(Reuters) – Taiwan and China have engaged for years in competition for diplomatic recognition, but the pendulum has long swung decisively in Beijing’s favour.
Honduras last month ended its decades-long relationship with Taiwan and said it only recognised China, leaving Taiwan with formal diplomatic relations with just 13 countries.
Here are some facts about the diplomatic feud between Taiwan and China:
* Following the communist revolution in China in 1949, the defeated Republic of China government fled to Taiwan, insisting that it remained the sole legal representative of the Chinese people. Many non-communist countries continued to maintain ties with Taipei rather than Beijing.
* After the People’s Republic of China assumed the Chinese seat at the United Nations in 1971, more and more countries began severing official ties with Taiwan. The United States did so in 1979.
* Since Taiwan President Tsai Ing-wen won election in 2016 the shift to China has accelerated. Taiwan’s government says that the Republic of China, which remains the island’s official name, is a sovereign country with the right to state-to-state ties and Beijing has no right to speak for it.
China says Taiwan is merely one of its provinces and only Beijing can represent the island on the world stage.
* Taiwan and China have for years traded accusations about using “dollar diplomacy”, dangling generous monetary packages in exchange for recognition, though Taiwan’s government says it will no longer do so and that its aid is more appropriate than the flashy infrastructure projects Beijing often proffers.
* Taiwan says it values its allies as they often speak in support of Taiwan at the United Nations and other global bodies Taipei is locked out of due to Chinese pressure.

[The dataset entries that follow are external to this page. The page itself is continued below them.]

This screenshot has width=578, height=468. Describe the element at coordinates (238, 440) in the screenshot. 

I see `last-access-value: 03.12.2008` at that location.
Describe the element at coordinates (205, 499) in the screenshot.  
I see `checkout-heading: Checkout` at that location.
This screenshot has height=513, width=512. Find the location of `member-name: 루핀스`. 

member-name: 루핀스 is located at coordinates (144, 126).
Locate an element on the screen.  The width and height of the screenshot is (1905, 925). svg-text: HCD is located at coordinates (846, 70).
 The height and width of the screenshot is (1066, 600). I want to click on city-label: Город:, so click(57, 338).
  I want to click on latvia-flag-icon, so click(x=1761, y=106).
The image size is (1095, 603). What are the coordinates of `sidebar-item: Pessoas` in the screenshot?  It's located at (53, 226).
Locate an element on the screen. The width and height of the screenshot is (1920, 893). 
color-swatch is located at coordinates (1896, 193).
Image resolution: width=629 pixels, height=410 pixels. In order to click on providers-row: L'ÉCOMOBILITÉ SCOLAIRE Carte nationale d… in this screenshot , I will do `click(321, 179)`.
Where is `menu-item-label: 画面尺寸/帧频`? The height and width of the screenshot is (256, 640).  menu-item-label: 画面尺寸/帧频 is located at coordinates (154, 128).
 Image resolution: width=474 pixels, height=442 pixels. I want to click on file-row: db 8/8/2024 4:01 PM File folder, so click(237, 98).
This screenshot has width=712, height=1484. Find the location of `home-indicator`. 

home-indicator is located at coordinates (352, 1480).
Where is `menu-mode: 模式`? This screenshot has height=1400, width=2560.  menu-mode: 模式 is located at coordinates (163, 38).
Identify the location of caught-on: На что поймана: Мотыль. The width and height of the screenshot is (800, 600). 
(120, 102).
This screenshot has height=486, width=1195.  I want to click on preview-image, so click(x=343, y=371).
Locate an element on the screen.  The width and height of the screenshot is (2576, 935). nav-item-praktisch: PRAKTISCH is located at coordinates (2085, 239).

Taiwan’s Latin America and Caribbean allies are extra important as they give Taiwanese presidents an excuse to “transit” the United States while on state visits, where important meetings with U.S. officials take place.
* The United States has been concerned about countries leaving Taiwan for China, given it is viewed in Washington as Beijing expanding its influence in what is traditionally the U.S. backyards of Latin America and the Pacific.
* Taiwan, which has long since thrown off its Cold War authoritarian mantle and become a thriving democracy, has been heartened by growing support from U.S. allies like Japan, Britain, France and the Czech Republic, which has helped soften the blow of losing so many of its former allies.
* Some countries have swapped between Taiwan and China more than once, including Liberia and the Central African Republic. The last country to switch back to Taiwan was Saint Lucia in 2007, bucking the trend.
* The countries which still maintain ties with Taiwan are: Belize, Guatemala, Paraguay, Haiti, Saint Kitts and Nevis, Saint Lucia, Saint Vincent and the Grenadines, Marshall Islands, Nauru, Palau, Tuvalu, Eswatini and the Vatican City.